7:15 — skincare & makeup

7:45 — breakfast

8:15 — meditation & quick win

8:25 — coffee & clean up

8:30 — work.

Lemire makes a montage of herself going through these motions, curling her hair, lighting a candle, eating French toast and grapes, un the dishwasher, placing a mug under her espresso machine. A week in, she says, she’s loving it. She’s thriving! Thank you, Claudia.

The morning-routine video is a classic genre of social media — a montage that’s part self-documentary and part self-help inspiration. It’s as though watching someone make her coffee, do her makeup or even just open her blinds in quick jump-cut succession is designed to make you feel as if you’re just a few steps away from a routine that will unlock everything.

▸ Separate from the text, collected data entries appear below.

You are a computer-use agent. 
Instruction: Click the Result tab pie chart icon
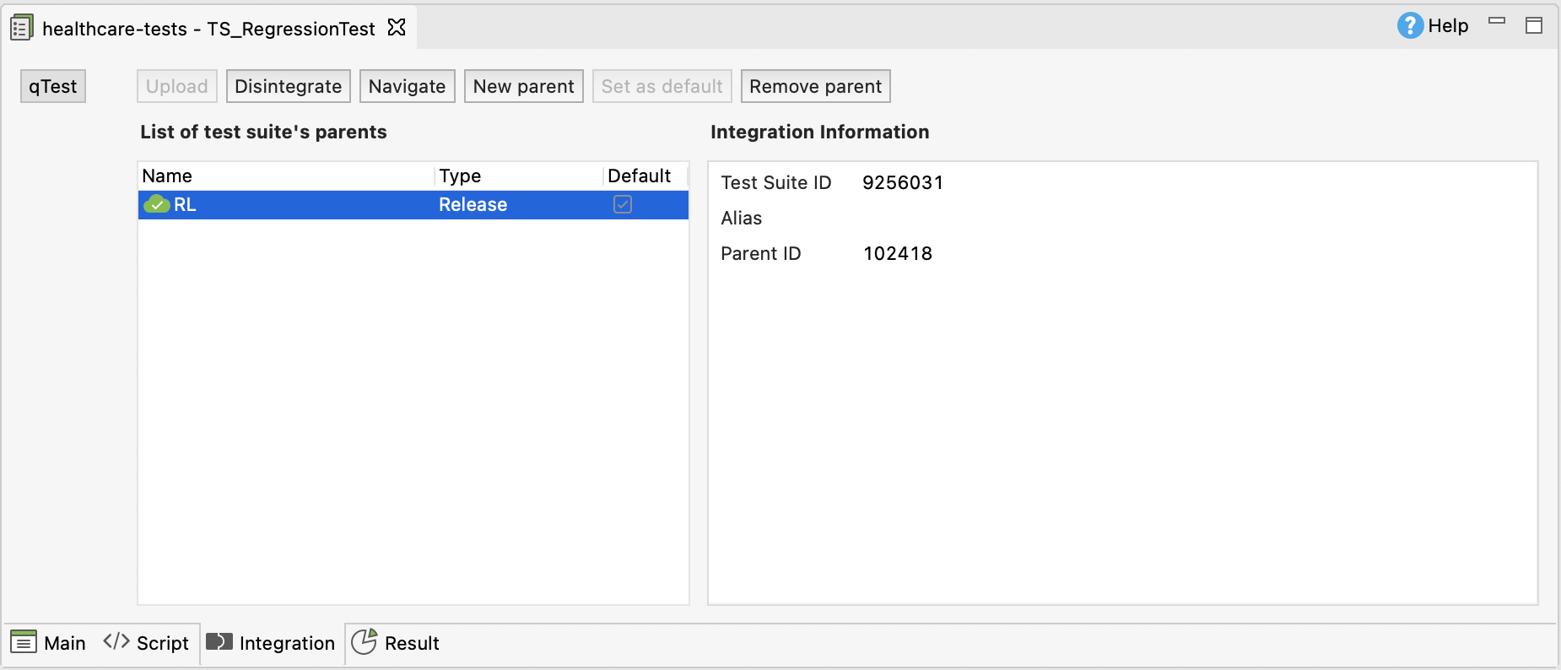click(x=364, y=642)
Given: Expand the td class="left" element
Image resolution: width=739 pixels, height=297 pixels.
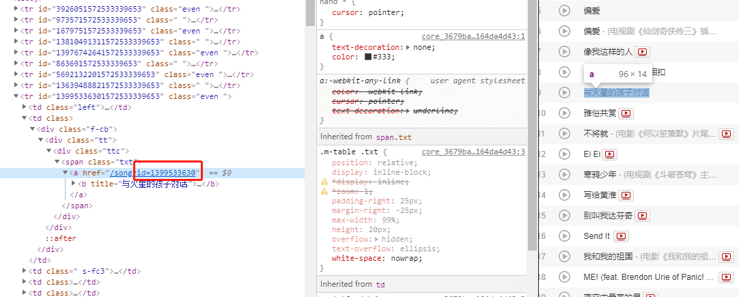Looking at the screenshot, I should [25, 107].
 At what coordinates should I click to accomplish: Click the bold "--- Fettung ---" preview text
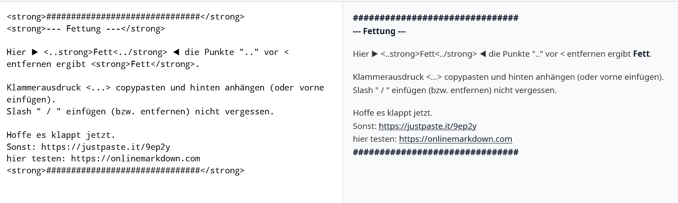pos(379,31)
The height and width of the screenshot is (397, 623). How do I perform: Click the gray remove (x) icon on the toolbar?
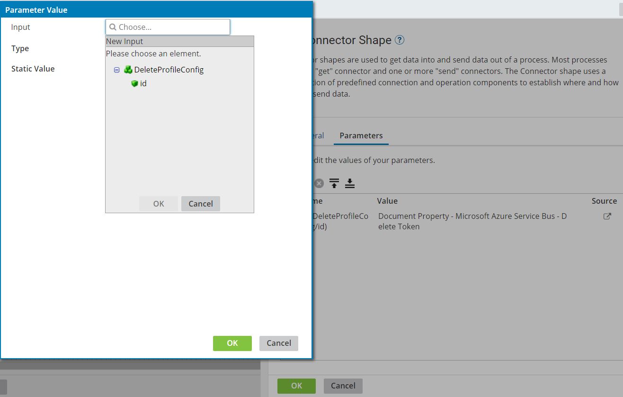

Our curiosity about other people’s mornings long predated TikTok, of course. Benjamin Franklin published his daily schedule, in which he woke up at 5 a.m. and asked himself what good he could do that day. But modern self-help culture has fueled interest in other people’s routines. People want to know the secrets of chief executives and creative people they admire and want to emulate. Toni Morrison made coffee and watched the sunrise; Warren Buffett drinks Coca-Cola and stops at the McDonald’s drive-through; Jeff Bezos doesn’t look at his phone and spends his first hour “puttering.” In recent years, our voyeurism has trickled down to influencers and ordinary people leading ordinary lives: moms managing drop-off and work calls, office workers telling you how to squeeze in exercise.

More recently, the robots are getting involved, and they seem prepared with uniform suggestions. @UpgradingKatie, an influencer who focuses on integrating A.I. into her life, shows us what ChatGPT tells her to do each morning: Drink a “huge glass of warm water” and “10 minute zone cleaning” are among its instructions.